Your instructions: Find the line containing "Click the Rock Paper Scissors logo" in the entries below. Restate it and each line after it, word for word, up to and including the line containing "Given: Click the blue and".

Data shown:

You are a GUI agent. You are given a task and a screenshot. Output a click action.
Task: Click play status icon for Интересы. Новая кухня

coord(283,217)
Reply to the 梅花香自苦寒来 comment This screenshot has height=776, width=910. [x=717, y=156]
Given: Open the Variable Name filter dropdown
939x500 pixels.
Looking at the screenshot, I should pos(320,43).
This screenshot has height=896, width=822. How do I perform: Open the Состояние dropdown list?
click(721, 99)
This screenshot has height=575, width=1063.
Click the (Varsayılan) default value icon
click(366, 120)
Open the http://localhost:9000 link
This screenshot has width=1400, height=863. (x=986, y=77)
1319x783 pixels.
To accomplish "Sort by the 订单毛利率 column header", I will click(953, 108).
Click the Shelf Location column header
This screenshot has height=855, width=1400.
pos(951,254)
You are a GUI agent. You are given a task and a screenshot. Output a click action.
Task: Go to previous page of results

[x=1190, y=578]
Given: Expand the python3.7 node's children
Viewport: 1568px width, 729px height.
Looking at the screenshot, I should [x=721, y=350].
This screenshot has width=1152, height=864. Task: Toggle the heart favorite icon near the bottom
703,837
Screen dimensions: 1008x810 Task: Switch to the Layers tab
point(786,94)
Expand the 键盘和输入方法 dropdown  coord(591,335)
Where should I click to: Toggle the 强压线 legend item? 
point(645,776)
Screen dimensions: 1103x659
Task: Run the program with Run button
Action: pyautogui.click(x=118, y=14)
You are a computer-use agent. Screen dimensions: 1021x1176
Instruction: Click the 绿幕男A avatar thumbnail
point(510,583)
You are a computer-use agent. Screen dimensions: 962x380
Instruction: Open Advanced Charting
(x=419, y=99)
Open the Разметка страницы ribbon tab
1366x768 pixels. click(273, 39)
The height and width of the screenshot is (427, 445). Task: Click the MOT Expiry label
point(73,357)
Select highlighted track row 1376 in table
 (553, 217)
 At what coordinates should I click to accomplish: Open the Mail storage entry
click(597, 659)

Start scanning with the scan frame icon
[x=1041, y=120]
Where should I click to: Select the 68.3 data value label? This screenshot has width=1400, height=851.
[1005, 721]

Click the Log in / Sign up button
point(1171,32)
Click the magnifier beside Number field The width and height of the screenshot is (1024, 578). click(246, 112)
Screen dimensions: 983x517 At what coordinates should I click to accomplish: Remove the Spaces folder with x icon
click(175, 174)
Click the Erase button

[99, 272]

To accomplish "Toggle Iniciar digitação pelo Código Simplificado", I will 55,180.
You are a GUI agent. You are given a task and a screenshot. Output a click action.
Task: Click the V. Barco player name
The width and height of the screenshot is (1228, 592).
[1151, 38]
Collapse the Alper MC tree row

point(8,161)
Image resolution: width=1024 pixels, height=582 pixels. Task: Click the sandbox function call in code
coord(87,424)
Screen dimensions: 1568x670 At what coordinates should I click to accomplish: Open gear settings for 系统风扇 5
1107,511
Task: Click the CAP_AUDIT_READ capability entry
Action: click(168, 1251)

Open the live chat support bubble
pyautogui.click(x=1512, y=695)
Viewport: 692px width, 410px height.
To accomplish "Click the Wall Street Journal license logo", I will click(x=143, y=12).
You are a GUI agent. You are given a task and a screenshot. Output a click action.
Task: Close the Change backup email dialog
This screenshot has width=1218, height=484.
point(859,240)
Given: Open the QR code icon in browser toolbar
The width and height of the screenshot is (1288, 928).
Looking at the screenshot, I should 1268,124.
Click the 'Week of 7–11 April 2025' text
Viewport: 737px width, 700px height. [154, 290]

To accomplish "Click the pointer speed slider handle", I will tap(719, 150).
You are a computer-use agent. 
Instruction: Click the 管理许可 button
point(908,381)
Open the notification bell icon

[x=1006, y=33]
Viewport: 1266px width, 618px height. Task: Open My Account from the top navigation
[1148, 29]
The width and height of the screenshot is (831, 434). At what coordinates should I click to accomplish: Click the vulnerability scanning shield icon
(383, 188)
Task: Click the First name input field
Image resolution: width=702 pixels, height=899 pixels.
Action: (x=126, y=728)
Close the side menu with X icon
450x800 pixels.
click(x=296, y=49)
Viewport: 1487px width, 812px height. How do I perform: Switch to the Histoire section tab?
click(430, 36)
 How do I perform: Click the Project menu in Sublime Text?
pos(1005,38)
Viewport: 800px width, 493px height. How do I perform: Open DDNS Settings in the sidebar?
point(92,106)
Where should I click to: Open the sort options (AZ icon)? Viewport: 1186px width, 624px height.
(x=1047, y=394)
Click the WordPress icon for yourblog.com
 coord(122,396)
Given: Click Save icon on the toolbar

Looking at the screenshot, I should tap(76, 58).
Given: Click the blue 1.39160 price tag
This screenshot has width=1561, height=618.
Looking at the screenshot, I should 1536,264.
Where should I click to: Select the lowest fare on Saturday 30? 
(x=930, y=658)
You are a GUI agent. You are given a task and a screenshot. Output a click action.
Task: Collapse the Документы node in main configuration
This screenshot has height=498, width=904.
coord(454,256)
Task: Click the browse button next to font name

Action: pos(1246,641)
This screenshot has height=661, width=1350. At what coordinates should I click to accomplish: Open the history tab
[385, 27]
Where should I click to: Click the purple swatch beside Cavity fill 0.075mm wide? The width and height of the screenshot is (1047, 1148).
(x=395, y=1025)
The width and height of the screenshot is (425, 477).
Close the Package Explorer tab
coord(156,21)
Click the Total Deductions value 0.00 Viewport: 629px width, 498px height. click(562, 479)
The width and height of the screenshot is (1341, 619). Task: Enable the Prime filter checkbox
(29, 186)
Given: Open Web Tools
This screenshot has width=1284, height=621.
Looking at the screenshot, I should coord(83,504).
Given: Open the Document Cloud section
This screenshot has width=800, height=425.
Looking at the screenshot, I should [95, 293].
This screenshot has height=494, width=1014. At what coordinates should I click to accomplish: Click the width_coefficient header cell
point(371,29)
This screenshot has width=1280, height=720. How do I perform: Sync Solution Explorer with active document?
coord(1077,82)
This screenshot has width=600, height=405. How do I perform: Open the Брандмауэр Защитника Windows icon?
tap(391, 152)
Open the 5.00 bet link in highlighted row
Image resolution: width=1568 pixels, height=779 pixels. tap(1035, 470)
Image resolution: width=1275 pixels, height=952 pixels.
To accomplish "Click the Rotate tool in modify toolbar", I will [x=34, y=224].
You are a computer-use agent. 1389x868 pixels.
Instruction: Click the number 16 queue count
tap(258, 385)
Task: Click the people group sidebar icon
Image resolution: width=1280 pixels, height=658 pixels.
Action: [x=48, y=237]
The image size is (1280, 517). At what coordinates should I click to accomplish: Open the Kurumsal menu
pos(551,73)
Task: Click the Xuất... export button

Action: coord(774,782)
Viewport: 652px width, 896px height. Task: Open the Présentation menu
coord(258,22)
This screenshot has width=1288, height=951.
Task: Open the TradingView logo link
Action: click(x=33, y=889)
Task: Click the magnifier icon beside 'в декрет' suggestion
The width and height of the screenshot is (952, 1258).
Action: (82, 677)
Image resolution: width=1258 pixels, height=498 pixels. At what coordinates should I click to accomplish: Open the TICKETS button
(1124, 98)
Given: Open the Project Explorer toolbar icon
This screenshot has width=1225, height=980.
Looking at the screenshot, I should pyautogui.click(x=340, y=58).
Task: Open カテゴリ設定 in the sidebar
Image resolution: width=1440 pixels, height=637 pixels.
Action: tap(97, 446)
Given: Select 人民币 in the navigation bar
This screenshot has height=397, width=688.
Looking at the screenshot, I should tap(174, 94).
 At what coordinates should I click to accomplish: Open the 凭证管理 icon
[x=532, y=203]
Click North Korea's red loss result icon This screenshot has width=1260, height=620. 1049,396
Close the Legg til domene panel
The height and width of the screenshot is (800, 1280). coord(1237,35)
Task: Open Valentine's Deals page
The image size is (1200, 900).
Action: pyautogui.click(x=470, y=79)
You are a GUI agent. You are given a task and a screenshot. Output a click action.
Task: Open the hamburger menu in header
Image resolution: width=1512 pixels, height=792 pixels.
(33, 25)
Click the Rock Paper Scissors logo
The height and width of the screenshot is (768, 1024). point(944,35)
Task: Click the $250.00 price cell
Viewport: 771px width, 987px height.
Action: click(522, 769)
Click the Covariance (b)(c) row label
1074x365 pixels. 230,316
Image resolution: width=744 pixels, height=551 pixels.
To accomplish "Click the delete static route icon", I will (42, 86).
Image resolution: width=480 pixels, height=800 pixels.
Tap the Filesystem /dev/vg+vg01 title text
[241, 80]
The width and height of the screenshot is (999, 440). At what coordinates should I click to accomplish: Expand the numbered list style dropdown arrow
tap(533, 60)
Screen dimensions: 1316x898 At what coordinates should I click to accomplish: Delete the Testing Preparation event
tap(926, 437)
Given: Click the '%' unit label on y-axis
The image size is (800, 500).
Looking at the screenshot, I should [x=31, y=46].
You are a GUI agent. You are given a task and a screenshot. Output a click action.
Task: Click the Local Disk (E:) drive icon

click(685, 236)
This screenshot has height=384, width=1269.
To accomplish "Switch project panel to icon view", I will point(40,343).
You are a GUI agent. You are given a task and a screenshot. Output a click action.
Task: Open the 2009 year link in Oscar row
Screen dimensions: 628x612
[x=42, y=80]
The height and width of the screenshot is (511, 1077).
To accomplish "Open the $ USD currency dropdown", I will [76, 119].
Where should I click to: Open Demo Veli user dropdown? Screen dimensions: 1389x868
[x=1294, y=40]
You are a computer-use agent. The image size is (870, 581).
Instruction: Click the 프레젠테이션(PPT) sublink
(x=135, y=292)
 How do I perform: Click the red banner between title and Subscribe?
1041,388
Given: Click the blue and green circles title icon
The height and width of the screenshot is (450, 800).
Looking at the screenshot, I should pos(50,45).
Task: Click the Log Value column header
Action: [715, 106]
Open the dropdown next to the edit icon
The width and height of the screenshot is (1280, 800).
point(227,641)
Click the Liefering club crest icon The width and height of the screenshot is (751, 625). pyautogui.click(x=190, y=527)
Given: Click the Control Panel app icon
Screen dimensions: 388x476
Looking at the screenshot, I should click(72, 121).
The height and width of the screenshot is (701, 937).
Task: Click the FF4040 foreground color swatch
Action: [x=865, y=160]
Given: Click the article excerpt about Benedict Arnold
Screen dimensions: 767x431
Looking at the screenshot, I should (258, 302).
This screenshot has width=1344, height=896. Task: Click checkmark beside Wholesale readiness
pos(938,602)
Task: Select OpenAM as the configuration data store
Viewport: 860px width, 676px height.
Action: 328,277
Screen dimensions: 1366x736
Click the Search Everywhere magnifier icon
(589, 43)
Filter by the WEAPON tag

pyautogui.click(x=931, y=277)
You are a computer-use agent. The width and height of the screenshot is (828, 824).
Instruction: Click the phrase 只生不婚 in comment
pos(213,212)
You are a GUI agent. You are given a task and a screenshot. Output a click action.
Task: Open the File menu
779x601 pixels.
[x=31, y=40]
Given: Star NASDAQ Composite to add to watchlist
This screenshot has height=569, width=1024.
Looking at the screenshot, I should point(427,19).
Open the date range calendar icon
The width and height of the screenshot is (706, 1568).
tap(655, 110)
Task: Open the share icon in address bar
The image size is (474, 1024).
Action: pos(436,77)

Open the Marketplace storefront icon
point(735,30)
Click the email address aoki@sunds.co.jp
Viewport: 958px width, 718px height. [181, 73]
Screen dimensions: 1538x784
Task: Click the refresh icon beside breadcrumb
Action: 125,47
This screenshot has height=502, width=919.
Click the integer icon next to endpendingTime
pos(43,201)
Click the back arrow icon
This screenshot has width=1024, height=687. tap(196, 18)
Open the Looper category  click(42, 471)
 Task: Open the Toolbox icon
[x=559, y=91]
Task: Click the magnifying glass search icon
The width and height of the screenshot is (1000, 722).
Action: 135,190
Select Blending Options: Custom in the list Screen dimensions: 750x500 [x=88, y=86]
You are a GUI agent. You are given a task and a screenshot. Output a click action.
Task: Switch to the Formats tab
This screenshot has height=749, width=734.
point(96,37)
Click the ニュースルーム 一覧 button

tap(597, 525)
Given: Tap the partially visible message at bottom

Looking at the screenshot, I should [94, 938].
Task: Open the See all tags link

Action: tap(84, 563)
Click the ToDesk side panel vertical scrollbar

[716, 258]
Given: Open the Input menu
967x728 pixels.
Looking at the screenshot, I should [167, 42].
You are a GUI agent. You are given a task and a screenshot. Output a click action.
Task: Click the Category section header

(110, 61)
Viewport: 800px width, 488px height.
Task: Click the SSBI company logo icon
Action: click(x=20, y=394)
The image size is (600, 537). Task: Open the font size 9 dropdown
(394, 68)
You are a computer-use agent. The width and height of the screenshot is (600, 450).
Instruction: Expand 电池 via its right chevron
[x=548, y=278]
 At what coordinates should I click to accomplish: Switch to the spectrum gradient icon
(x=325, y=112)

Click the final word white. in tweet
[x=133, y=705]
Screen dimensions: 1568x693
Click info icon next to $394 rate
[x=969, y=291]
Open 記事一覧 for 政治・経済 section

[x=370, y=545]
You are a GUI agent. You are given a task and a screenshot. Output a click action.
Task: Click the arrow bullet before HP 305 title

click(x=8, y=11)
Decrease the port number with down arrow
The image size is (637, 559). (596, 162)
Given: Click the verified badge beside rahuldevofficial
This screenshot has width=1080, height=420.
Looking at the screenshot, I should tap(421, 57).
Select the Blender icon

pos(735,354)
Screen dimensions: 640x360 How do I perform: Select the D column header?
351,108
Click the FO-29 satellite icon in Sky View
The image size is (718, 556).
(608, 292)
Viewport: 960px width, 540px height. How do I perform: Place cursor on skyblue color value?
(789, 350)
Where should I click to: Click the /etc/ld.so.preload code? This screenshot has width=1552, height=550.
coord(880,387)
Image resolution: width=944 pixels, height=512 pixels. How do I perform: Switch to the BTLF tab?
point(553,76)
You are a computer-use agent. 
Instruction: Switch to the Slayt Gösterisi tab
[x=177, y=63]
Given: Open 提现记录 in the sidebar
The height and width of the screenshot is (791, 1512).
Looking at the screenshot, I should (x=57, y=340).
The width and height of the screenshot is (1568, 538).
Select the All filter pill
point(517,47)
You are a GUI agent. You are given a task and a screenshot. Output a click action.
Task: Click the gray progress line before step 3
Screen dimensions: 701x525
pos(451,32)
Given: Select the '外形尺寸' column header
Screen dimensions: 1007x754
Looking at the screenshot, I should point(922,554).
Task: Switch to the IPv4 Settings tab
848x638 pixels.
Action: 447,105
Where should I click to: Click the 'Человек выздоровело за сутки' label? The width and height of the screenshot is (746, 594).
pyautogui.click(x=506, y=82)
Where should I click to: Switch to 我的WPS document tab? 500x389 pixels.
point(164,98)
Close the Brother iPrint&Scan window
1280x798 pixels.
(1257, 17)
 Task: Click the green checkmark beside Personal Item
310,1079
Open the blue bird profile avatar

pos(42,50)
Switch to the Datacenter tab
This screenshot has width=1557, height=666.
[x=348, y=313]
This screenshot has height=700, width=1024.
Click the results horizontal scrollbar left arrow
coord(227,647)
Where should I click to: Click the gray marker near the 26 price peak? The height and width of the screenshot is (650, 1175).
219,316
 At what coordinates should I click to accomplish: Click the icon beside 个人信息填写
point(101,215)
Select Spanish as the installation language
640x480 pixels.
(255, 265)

Worked solution:
Click the Rock Paper Scissors logo
The height and width of the screenshot is (768, 1024). point(944,35)
Task: Click the $250.00 price cell
Viewport: 771px width, 987px height.
Action: click(522, 769)
Click the Covariance (b)(c) row label
1074x365 pixels. 230,316
Image resolution: width=744 pixels, height=551 pixels.
To accomplish "Click the delete static route icon", I will (42, 86).
Image resolution: width=480 pixels, height=800 pixels.
Tap the Filesystem /dev/vg+vg01 title text
[241, 80]
The width and height of the screenshot is (999, 440). At what coordinates should I click to accomplish: Expand the numbered list style dropdown arrow
tap(533, 60)
Screen dimensions: 1316x898 At what coordinates should I click to accomplish: Delete the Testing Preparation event
tap(926, 437)
Given: Click the '%' unit label on y-axis
The image size is (800, 500).
Looking at the screenshot, I should [x=31, y=46].
You are a GUI agent. You are given a task and a screenshot. Output a click action.
Task: Click the Local Disk (E:) drive icon

click(685, 236)
This screenshot has height=384, width=1269.
To accomplish "Switch project panel to icon view", I will point(40,343).
You are a GUI agent. You are given a task and a screenshot. Output a click action.
Task: Open the 2009 year link in Oscar row
Screen dimensions: 628x612
[x=42, y=80]
The height and width of the screenshot is (511, 1077).
To accomplish "Open the $ USD currency dropdown", I will [76, 119].
Where should I click to: Open Demo Veli user dropdown? Screen dimensions: 1389x868
[x=1294, y=40]
You are a computer-use agent. The image size is (870, 581).
Instruction: Click the 프레젠테이션(PPT) sublink
(x=135, y=292)
 How do I perform: Click the red banner between title and Subscribe?
1041,388
Given: Click the blue and green circles title icon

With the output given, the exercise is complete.